Violence against women... By Nimra
21 March, 2013
Understanding violence against women is a complex process. The term 'violence against women' has been defined as a range of sexually, psychologically and physically coercive acts used against women by current or former male intimate partners. A study conducted in Karachi reported that a large proportion of women are subjected to physical violence that has serious physical and mental health consequences. Acid throwing is a form of violent assault.
It is defined as the act of throwing acid onto the body of a person "with the intention of injuring or disfiguring [them] out of jealousy or revenge". According to the Acid Survivor's Foundation in Pakistan, there is a high survival rate amongst victims of acid attacks. Consequently, the victim is faced with physical challenges, which require long-term surgical treatment, as well as psychological challenges, which require in-depth intervention from psychologists and counselors at each stage of physical recovery.

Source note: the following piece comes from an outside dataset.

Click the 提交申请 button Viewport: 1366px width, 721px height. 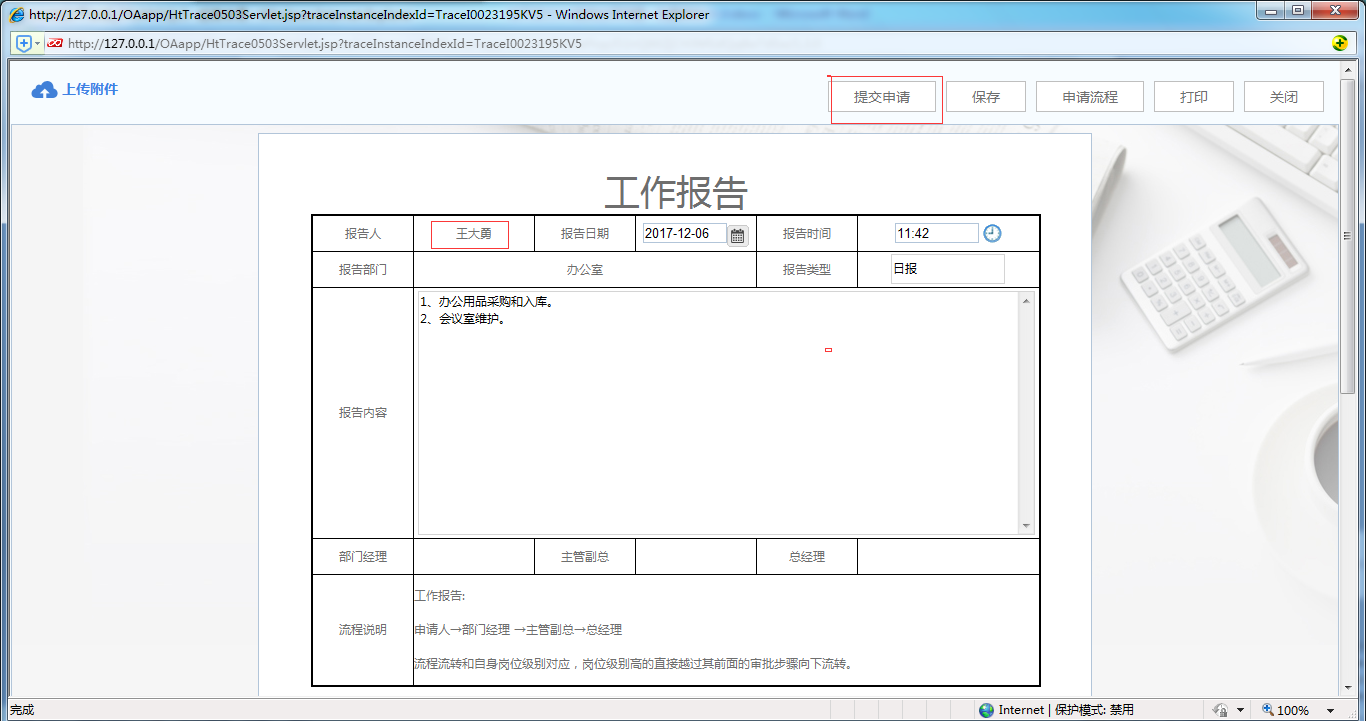coord(885,96)
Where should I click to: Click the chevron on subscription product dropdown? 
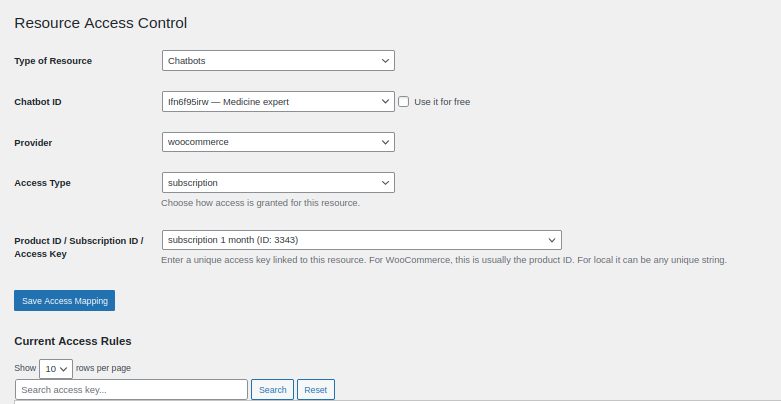coord(552,240)
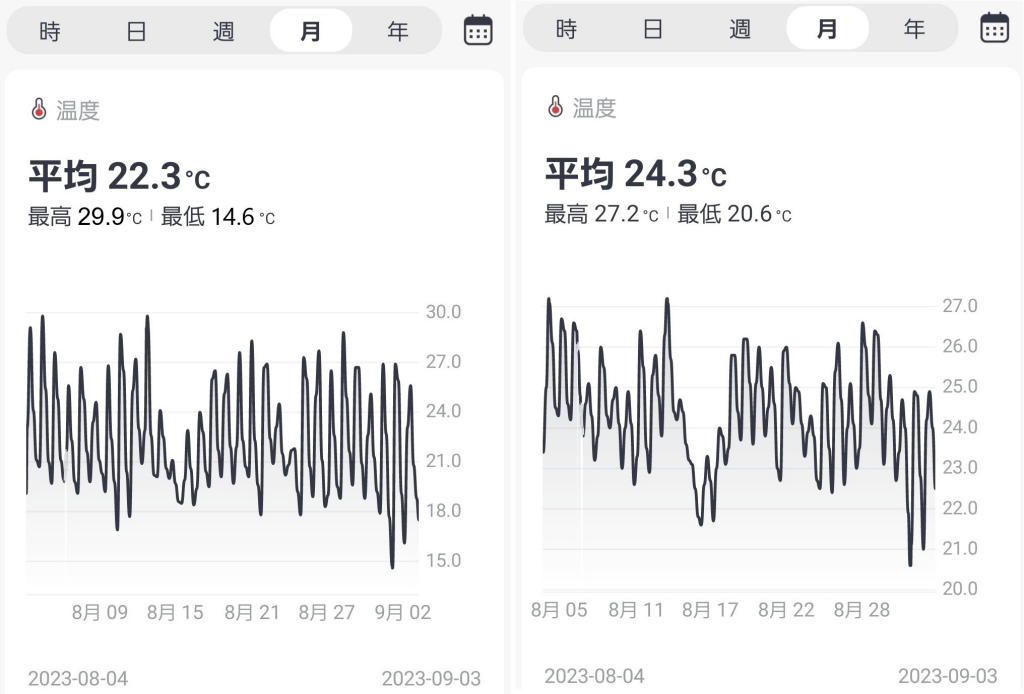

Bride burning is a form of domestic violence, most common in Pakistan, in which a bride is killed at home by her husband or husband's family due to his dissatisfaction over the dowry provided by her family. The act is often a result of demands for more or prolonged dowry after the marriage. Either Pakistan is home to possessed stoves that burn only young housewives, and are particularly fond of genitalia, or, looking at the frequency with which these incidences occur, there is a grim pattern that these women are victims of deliberate murder. The prevalence of rape in Pakistan, the apparent official sanctioning of rape and the official failure to punish rape are matters of concern in international human rights and women's rights communities. Among types of rape that appear officially sanctioned or go unpunished are 'honour rapes' and rapes by the police and members of the armed forces. Honour killings, burnings and rapes in Pakistan can be seen as indicating inadequate legal protection for women.
It is a painful fact that even women parliamentarians could not take concrete steps to improve the plight of women. Womenfolk are considered the pillar of the agriculture sector but the plight of women in agriculture is the worst, beyond description. They die premature deaths because of hunger, diseases and polluted water. I express deep regret over the never-ending vicious cycle against women in our Pakistani society, particularly and call for a movement for the advancement of rural women's human rights. If women are the key to Pakistan's future then we must figure out how to take away the barriers in front of their participation. Indeed, a change in attitudes, culture and habits is required.